Cette analyse invite les entreprises suisses à la prudence. Les droits de douane ne seraient plus seulement un outil de pression politique temporaire, mais un instrument durable de la stratégie économique américaine.
La Suisse doit miser sur son agilité
Pour Helene Budliger Artieda, la Suisse ne doit pas répondre à cette nouvelle donne par des expériences de politique industrielle. La meilleure stratégie reste, selon elle, de préserver de bonnes conditions cadres pour les entreprises.
C’est précisément ce qui fait l’attractivité du site suisse : stabilité, prévisibilité, qualité des infrastructures, formation et cadre économique favorable. Les entreprises apprécient cet environnement, même lorsque le commerce mondial devient plus complexe.
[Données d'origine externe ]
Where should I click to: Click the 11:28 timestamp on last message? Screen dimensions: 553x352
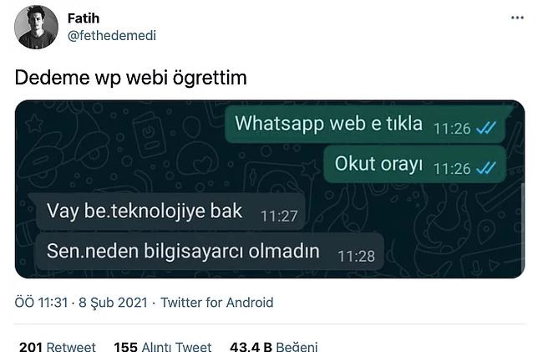point(356,257)
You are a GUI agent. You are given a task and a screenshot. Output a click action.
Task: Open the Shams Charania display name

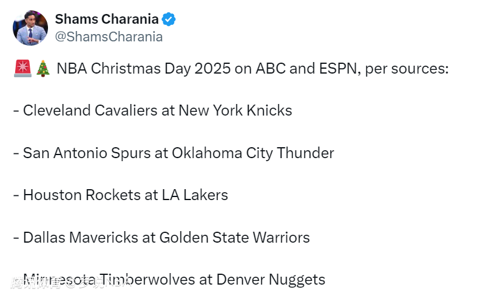pos(107,19)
La directrice du SECO ne voit pas de menace immédiate sur les exportations suisses. Mais elle reconnaît que la situation internationale est devenue moins simple qu’autrefois. Les obstacles commerciaux se multiplient, et pas uniquement dans les relations avec les États-Unis.
Pour la Suisse, le défi sera donc de rester rapide, flexible et capable de s’adapter. Helene Budliger Artieda résume cette nécessité par une image parlante. Le pays devra devenir plus agile, comme un coureur de haies capable de franchir les obstacles les uns après les autres.